EXTRAIT =
"""
Quant à lui, Kosuke Okahara décide de rentrer en urgence au Japon suite au séisme qui secoue la côte Pacifique du Tohoku, le vendredi 11 mars 2011, avec pour objectif de prendre « des photos pour l’Histoire ». Pendant quatre ans, muni de son compteur Geiger, il collecte régulièrement des « fragments » photographiques du drame. Okahara a arpenté Fukushima pendant 4 ans. Ses images, véritables documents photographiques, décrivent en monochrome une triste réalité. Winston Churchill a dit un jour qu’un peuple qui oublie son passé se condamne à le revivre. La démarche de Kosuke a pour ambition de lutter contre cette amnésie collective.
J’ai commencé à photographier Fukushima à la fin du mois de mars. A mon arrivée, je fus saisi par le silence absolu. La ville était déserte, mais je percevais pourtant les traces d’une vie récente. En un éclair, tous les habitants avaient disparu. Un film d’horreur ou de science-fiction. Certains endroits connaissent une mort lente, leur population déclinant graduellement au fil du temps. A Fukushima, on aurait dit que tous avaient été kidnappés en quelques secondes.
Kosuke Okahara
Dans ce projet encore une fois, on retrouve une volonté de documenter, de tenir un travail sur le long terme, il n’est encore une fois pas question de reprendre les codes d’un style pour produire une oeuvre. Ceux-ci ne sont que la conséquence des goûts, et des besoins de l’auteur pour tenir son projet.
"""
DONNÉES =
"""
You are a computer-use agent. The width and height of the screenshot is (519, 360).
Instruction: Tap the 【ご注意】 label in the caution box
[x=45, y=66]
"""
À FAIRE =
1 > Dans l'extrait sur Fukushima, de quel appareil Kosuke Okahara est-il muni pendant ses quatre années de travail ?
2 > Résumez en quelques phrases le paragraphe de l'extrait sur Fukushima qui commence par « J'ai commencé à photographier Fukushima », sans en perdre les faits principaux.
3 > Écrivez la suite de l'extrait sur Fukushima à partir de sa dernière phrase.

RÉPONSES =
1 > D'un compteur Geiger.

2 > J'ai commencé à photographier Fukushima fin mars. À mon arrivée, un silence absolu régnait : la ville était déserte, mais gardait les traces d'une vie récente, comme si tous ses habitants avaient disparu en un éclair, tel un film d'horreur ou de science-fiction. Ailleurs, certains lieux meurent lentement, leur population déclinant peu à peu. À Fukushima, on aurait dit que tous avaient été kidnappés en quelques secondes.

3 >
Enfin, terminons cette série d’exemples par Diane Arbus, une photographe de rue américaine. Elle s’est concentrée toute sa carrière à photographier les marginaux, handicapés, gueules cassées et personnes étranges, tout simplement parce que c’est ce qui l’attirait, elle. Elle photographiait avec une certaine distance, une approche que je qualifierai d’égalitariste. Devant son objectif, toutes les personnes sont regardées de la même façon, on ne cherche ni à attirer la pitié, ni à provoquer la moquerie ou le rire, tout n’est que justesse. D’ailleurs, elle commençait par discuter avec ces personnes, la photographie venant ensuite.
Je pense vraiment qu’il y a des choses que personne n’aurait vues si je ne les avais pas photographiées.
Diane Arbus
Ainsi, chacun de ces travaux n’est vraiment intéressant que parce qu’il part de la volonté propre et personnelle de l’auteur de créer (soit en trouvant sa place dans un courant artistique et en le développant, en réparant ses plaies, en documentant un événement, ou encore en photographiant ce qui l’interpelle). Aucun d’eux n’applique une recette pour correspondre à un canon et un style qui serait la tendance de son époque, ni sur la forme, et encore moins dans le contenu.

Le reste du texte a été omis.